■ Problem to solve ■
Reproduce the rows below word for word, leaving the pictures out of your answer.

## Begin Supplied entries

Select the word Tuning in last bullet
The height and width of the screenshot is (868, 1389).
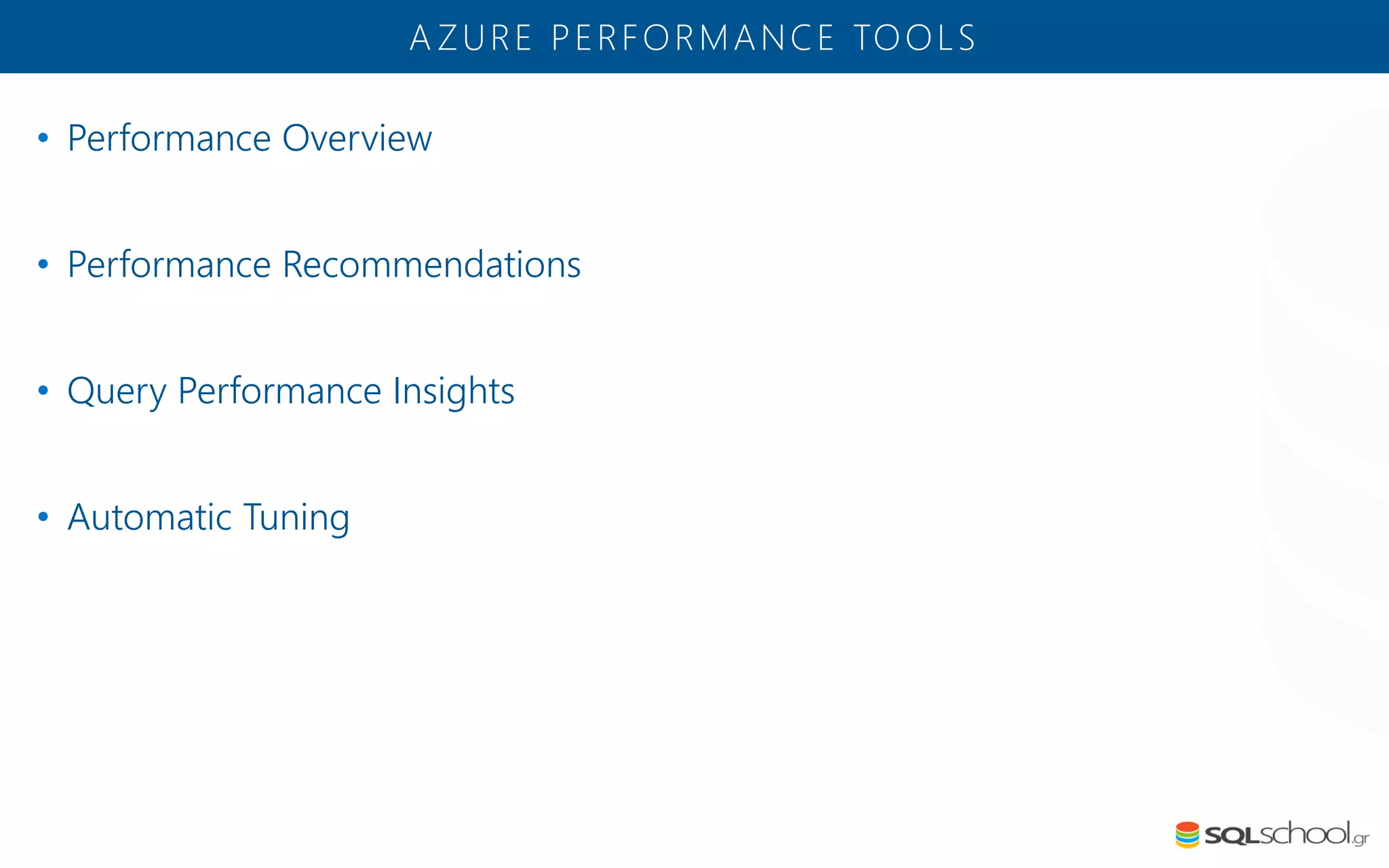(x=296, y=518)
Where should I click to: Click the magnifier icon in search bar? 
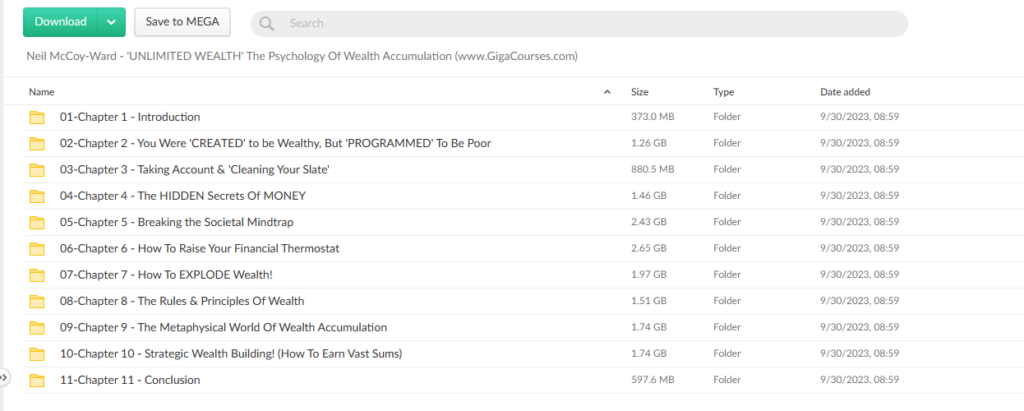[266, 23]
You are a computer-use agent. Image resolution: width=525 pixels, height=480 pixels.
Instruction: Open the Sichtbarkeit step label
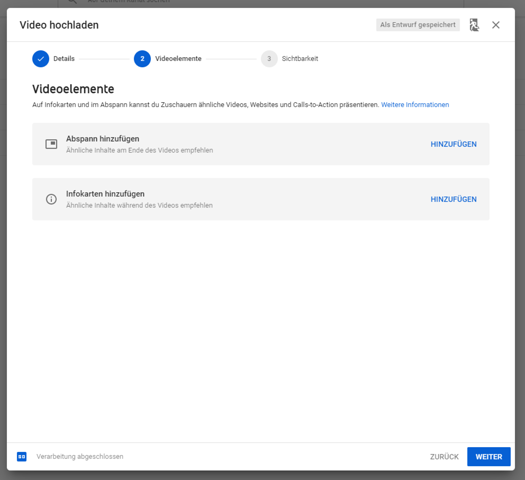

## End Supplied entries

■ Reply to the exercise ■
Select the word Tuning in last bullet
The height and width of the screenshot is (868, 1389).
(x=296, y=518)
Where should I click to: Click the magnifier icon in search bar? 
[266, 23]
You are a computer-use agent. Image resolution: width=525 pixels, height=480 pixels.
Instruction: Open the Sichtbarkeit step label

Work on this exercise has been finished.